Pooled libraries were sequenced on an Illumina HiSeq 2500 with 2 × 100 bp paired-end reads. Sequencing reads were aligned to the human genome (hg19) using BWA (0.7.5a). Reads were realigned around indels using ABRA (0.92), followed by base-quality score recalibration with Genome Analysis Toolkit (GATK) (3.3-0). Median coverage in the blood samples was 497×, and median coverage in the tumors was 790×. Variant calling for each blood sample was performed unmatched, using a pooled control sample of DNA from 10 unrelated individuals as a comparator. Single-nucleotide variants (SNVs) were called using Mutect (1.1.4) and VarDict (1.4.6). Insertions and deletions were called using Somatic Indel Detector (2.3) and VarDict. Variants that were called by two callers were retained. Dinucleotide substitution variants were detected by VarDict and retained if any base overlapped an SNV called by Mutect. All called mutations were genotyped in the patient-matched tumor sample. Mutations were annotated with VEP (version 86) and OncoKb. We applied a series of post-processing filters to further remove false-positive variants caused by sequencing artifacts and putative germline polymorphisms as previously described18 and as detailed in the Supplemental Methods section.
KoCH cohort
Blood-derived DNA was sequenced using a custom panel of 89 genes frequently mutated in CH. All NGS libraries were prepared using the Agilent SureSelect XT HS and XT Low input enzymatic fragmentation kit. Pooled Libraries were sequenced on an Illumina NovaSeq6000 with 2 × 150 bp paired-end reads. Sequencing reads were trimmed with SeqPrep (v0.3) and Sickle (v1.33) and aligned to the human genome (hg19) using BWA-MEM (v0.7.10). PICARD(v1.94) was used for duplicate marking followed by indel realignment and base-quality score recalibration with GATK light(v2.3.9). The mean depth of coverage of samples was higher than 800×. Variant calling was performed using SNver(v0.4.1), LoFreq(v0.6.1), GATK UnifiedGenotyper(v2.3.9) for SNVs. For Insertions and deletions, in-house caller was used25.
Variant annotation
Variants from the MSK and KoCH cohort were uniformly annotated according to evidence for functional relevance in cancer (putative driver or CH-PD).
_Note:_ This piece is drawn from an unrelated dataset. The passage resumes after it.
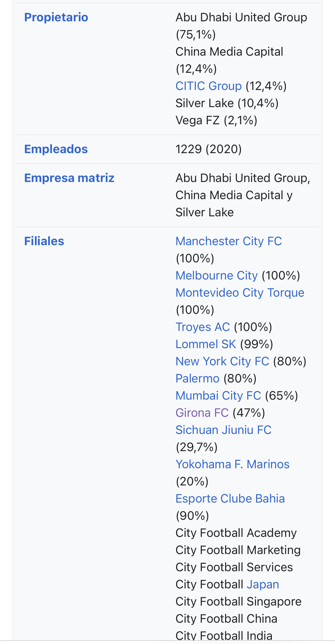Open the New York City FC link
Image resolution: width=335 pixels, height=644 pixels.
tap(223, 361)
We annotated variants as oncogenic if they fulfilled any of the following criteria: (1) truncating variants in NF1, DNMT3A, TET2, IKZF1, RAD21, WT1, KMT2D, SH2B3, TP53, CEBPA, ASXL1, RUNX1, BCOR, KDM6A, STAG2, PHF6, KMT2C, PPM1D, ATM, ARID1A, ARID2, ASXL2, CHEK2, CREBBP, ETV6, EZH2, FBXW7, MGA, MPL, RB1, SETD2, SUZ12, ZRSR2 or in CALR exon 9; (2) any truncating mutations (nonsense, essential splice site or frameshift indel) in known tumor suppressor genes as per the Cancer Gene Census, OncoKB, or the scientific literature; (3) translation start site mutations in SH2B3; (4) TERT promoter mutations; (5) FLT3-ITDs; (6) in-frame indels in CALR, CEBPA, CHEK2, ETV6, EZH2; (7) any variant occurring in the COSMIC “haematopoietic and lymphoid” category greater than or equal to 10 times; (8) any variant reported as somatic at least 20 times in COSMIC; (9) any variant noted as potentially oncogenic in an in-house data set of 7000 individuals with myeloid neoplasm greater than or equal to five times; (10) any loci (defined by the amino-acid location) reported as having at least five missense mutations and at least one exact mutational match in TopMed2.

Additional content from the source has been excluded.